## PROBLEM SET
1) In the article on meat and veg as Nature's Power Pack, what are the two types of protein?
2) Continue the article on meat and veg as Nature's Power Pack, starting after its last sentence.

## EXTRACT TO READ
↓

Nature’s Power Pack is meat and veg

Infographic - What does 25 grams of protein look like (sml)

What is Nature’s Power Pack when it comes to eating? Is it meat? Is it vege? Is it superfoods? Is it a certain type of dietary regime? It’s probably no surprise for those omnivores that enjoy including meat in their diet, but to get a big bang for nutrition buck don’t look past a moderate portion of protein such as lean red meat with a good portion of veggies. Yep, it’s that simple.

So here’s two reasons why animal protein should not be overlooked as a smart dietary choice.

Infographic - What does 25 grams of protein look likeAnimal proteins are a complete protein – Here’s a bit of a surprise but not all proteins are created equal. There are two types of protein, complete and incomplete. A complete protein is a single food source with a full range of our body’s essential building blocks, called amino acids, they are generally an animal-based protein. Incomplete proteins generally come from plant-based protein and don’t contain the full suite of essential amino acids. That’s not to say you can’t get all your amino acids from a vegetarian diet but you do have to be knowledgeable on how to mix your plant-based proteins to ensure your get the full range.

↑

## INFORMATION SUPPLIED

↓

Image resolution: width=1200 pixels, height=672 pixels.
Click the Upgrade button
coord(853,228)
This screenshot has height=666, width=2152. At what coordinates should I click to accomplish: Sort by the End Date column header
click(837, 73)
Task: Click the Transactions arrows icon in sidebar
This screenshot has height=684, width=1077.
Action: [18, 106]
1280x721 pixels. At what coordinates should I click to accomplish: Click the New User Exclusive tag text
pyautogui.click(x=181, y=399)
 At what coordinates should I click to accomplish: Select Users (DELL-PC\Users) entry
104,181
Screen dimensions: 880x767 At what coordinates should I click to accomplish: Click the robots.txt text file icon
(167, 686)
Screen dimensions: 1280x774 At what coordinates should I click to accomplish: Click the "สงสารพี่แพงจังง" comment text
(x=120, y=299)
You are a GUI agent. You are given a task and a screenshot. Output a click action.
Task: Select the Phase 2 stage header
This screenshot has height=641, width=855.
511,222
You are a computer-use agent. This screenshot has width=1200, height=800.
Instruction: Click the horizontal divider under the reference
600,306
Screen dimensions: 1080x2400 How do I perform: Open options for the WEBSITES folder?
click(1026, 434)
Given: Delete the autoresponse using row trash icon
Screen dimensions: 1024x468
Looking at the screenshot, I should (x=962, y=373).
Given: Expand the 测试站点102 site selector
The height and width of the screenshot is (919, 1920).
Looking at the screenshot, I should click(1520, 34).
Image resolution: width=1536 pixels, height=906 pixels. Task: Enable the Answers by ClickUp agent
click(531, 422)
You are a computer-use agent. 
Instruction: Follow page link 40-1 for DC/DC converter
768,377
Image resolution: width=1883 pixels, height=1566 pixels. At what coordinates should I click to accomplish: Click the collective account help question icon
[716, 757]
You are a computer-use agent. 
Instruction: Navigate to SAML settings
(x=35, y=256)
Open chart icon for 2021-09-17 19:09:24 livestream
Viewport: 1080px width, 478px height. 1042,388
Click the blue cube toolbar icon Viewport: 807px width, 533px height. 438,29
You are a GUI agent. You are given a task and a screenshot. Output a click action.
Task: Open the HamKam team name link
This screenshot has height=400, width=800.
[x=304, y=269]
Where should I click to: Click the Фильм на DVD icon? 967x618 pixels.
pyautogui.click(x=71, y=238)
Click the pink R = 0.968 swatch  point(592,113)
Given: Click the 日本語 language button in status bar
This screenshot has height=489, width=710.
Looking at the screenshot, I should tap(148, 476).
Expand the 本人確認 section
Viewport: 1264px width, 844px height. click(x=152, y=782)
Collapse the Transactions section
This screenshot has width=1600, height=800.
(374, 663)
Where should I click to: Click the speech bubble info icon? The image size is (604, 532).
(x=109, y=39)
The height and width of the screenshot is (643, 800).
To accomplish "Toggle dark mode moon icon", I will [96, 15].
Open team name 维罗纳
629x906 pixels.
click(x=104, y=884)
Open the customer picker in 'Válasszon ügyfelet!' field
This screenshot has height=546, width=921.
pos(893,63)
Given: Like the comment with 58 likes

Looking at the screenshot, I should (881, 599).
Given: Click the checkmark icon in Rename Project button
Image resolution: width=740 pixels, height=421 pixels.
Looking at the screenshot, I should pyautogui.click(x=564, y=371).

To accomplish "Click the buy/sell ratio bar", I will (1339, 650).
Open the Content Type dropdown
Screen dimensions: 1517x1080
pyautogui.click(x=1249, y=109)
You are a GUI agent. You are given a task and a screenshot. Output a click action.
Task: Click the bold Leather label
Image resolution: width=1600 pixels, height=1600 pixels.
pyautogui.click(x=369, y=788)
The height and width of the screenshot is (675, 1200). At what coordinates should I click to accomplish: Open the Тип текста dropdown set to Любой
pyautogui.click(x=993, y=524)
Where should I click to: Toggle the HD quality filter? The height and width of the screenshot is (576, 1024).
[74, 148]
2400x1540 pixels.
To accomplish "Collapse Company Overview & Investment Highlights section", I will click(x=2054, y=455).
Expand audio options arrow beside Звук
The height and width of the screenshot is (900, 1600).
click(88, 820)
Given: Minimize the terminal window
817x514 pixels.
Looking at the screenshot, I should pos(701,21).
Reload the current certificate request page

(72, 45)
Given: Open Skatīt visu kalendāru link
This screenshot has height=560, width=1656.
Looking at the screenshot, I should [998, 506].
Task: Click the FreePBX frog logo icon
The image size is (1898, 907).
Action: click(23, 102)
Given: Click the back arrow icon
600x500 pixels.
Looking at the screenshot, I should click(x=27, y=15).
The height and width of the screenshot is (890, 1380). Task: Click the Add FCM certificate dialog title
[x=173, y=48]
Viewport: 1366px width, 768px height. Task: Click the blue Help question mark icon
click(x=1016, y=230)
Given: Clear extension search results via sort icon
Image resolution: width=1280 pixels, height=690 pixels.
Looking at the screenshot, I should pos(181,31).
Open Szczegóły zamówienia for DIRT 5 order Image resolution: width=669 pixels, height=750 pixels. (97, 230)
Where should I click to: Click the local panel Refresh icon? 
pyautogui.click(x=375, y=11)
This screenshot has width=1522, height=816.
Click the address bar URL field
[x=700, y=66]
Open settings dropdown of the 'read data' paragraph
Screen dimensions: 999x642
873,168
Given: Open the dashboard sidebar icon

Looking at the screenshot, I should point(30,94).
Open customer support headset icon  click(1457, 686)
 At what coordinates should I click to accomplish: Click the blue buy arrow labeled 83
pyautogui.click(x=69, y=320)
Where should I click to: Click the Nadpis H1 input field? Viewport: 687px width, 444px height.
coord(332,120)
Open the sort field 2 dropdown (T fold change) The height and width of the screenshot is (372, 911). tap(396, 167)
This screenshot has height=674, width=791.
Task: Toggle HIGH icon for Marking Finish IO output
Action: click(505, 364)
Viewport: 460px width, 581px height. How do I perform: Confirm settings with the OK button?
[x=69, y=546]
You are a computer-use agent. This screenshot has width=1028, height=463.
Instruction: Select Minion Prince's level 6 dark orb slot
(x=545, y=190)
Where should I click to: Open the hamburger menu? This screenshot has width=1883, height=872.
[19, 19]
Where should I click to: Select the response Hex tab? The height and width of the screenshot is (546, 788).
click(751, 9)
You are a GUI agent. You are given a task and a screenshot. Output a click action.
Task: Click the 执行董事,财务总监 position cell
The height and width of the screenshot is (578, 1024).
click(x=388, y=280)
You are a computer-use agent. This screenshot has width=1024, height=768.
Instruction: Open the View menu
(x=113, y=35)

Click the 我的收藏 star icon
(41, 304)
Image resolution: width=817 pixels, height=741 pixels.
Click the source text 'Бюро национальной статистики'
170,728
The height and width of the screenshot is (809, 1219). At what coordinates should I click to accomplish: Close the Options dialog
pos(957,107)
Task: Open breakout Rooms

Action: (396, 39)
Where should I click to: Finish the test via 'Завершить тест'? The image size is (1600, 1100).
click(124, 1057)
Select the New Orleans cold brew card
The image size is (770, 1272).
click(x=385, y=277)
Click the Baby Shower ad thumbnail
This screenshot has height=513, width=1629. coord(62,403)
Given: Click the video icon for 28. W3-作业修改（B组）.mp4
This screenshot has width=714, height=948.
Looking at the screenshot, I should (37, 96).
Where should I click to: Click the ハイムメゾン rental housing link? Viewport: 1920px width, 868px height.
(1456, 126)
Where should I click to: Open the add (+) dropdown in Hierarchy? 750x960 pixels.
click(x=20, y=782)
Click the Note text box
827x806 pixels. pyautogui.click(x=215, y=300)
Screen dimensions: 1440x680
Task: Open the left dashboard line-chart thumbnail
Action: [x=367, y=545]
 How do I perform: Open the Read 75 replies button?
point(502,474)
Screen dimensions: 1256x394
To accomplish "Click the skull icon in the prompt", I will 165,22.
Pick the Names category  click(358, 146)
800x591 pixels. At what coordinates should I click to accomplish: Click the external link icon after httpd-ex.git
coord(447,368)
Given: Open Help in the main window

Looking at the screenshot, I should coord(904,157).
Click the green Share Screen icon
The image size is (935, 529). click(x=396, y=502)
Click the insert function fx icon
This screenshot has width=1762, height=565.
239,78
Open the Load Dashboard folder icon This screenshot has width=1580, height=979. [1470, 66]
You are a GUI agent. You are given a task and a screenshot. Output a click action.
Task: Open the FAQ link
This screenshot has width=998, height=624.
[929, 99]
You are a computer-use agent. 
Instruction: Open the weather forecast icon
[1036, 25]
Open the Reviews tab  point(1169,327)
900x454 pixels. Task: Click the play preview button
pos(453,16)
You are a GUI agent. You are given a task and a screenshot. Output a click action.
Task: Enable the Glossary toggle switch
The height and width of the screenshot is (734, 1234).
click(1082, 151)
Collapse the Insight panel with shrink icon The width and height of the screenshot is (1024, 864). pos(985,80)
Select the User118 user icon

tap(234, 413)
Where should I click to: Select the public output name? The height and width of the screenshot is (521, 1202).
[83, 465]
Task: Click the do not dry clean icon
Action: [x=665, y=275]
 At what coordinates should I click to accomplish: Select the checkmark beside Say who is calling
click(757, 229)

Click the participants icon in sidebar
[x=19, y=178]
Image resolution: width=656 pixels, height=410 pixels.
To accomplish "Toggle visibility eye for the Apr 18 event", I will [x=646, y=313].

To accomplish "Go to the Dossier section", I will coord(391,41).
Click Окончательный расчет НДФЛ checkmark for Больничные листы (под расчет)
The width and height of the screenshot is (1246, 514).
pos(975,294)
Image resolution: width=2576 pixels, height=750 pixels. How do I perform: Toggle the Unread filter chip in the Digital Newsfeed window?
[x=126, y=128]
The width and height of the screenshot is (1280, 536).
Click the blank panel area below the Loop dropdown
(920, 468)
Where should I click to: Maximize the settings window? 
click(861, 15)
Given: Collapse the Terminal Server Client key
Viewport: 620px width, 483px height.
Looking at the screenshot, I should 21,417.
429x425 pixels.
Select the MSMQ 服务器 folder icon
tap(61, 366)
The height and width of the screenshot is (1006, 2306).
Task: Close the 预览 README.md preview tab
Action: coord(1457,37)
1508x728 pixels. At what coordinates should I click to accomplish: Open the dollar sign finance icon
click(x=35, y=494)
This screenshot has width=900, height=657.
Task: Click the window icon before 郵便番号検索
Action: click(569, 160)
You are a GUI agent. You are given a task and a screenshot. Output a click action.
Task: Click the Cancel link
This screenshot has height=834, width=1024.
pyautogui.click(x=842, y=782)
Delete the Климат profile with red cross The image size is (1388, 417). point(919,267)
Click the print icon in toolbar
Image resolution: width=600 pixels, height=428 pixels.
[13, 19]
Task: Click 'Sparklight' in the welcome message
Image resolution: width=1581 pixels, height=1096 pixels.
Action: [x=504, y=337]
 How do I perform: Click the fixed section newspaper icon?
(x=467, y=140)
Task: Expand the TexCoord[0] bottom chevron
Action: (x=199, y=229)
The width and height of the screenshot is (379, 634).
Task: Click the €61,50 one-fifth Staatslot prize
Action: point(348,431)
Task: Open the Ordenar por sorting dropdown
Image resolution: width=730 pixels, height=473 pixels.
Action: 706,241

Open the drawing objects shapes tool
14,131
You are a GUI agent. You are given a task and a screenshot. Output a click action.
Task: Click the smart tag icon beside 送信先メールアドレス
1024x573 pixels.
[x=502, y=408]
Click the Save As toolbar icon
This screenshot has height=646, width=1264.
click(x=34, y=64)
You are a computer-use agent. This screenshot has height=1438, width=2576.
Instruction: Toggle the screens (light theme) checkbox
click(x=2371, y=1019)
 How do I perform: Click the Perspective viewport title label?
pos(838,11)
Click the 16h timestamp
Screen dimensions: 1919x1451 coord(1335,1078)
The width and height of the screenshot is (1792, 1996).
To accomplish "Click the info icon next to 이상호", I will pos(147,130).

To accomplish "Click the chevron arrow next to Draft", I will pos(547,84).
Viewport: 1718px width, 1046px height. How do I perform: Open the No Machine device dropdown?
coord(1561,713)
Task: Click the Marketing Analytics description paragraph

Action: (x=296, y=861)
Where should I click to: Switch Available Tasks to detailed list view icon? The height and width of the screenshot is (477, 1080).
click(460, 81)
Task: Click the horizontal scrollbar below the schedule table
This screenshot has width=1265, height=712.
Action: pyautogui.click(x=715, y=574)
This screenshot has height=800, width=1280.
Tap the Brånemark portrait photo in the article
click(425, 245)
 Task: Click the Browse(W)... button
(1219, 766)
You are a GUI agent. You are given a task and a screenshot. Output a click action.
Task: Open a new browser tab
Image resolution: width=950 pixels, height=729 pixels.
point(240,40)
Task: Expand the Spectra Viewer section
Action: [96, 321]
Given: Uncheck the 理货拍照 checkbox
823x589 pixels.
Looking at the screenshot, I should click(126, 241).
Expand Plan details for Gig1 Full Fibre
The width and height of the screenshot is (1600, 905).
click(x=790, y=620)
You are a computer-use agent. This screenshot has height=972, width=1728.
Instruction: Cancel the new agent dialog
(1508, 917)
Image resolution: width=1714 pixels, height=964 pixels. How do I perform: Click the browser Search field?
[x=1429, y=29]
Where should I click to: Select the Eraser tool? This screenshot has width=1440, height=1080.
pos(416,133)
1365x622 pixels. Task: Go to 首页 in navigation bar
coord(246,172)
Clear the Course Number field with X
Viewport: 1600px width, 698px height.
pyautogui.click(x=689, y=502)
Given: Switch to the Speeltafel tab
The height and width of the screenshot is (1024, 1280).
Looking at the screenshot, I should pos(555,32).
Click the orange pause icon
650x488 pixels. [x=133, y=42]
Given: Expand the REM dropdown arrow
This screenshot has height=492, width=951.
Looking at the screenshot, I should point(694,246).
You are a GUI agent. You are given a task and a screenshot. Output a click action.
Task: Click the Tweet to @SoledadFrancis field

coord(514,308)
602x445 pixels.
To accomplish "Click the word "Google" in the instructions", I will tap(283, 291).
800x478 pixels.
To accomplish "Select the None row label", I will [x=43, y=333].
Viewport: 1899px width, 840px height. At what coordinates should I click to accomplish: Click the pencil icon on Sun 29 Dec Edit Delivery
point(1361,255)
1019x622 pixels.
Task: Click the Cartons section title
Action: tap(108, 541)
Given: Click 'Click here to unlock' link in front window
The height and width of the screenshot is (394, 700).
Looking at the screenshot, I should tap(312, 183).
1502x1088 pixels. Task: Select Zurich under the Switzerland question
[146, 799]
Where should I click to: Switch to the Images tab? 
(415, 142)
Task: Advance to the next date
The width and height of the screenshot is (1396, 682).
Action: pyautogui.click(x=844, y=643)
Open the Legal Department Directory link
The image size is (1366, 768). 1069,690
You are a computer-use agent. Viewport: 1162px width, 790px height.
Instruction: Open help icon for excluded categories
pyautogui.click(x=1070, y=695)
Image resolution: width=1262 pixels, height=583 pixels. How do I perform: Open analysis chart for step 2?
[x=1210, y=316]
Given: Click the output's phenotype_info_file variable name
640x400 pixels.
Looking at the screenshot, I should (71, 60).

↑

## ANSWERS FOR THE EXERCISE
1) Complete and incomplete.

2)
Meat’s calorie advantage  – Now we’re not for a moment suggesting you should start counting calories. Let’s not go back to those days! However, meat is incredibly nutrient dense when it comes to protein. Case in point is that to get 25 grams of protein you’d need to eat six tablespoons of peanut butter or four cups of quinoa at approximately four times the amount of calories of an 85 gram piece of lean rump steak. So with red meat you’re getting a lot for a little and of course let’s not forget the raft of vitamins and minerals such as iron, zinc, selenium and B vitamins that we also gain from red meat.

This calorie advantage is important for those with higher protein requirements, such as athletes and our aging population. Complete protein plays a key role in maintaining muscle function and strength and reducing frailty in the older years. An additional bonus is that including protein at each meal increases satiety, i.e. keeping us feeling fuller for longer and assisting with weight loss or maintenance1.

Here’s a dilemma, often as we age our appetite decreases yet the protein requirements for people aged over 70 years is 25 percent higher than for younger adults2. So for this age group it’s even more important to make high quality, nutrient dense, protein choices.

Registered nutritionist, Anna Mrkusic who coordinates the New Zealand Nutrition Foundation JUST COOK for Healthy Ageing programme, understands the importance of protein for older adults. Their programme meals must be tasty, simple, affordable and nutritious and she ensures all recipes are high in a variety of different protein sources, including lean red meat. The programme cookbook includes five beef recipes and all recipes are packed with seasonal vegetables to maximise the nutritional intake of each meals.

Anna shares that one of the more popular programme recipes is a “chilli con carne which combines lean mince beef with baked beans and tons of veggies, served alongside a Mexican salsa and brown basmati rice”. Seriously yum and ‘Nature’s power pack’ again!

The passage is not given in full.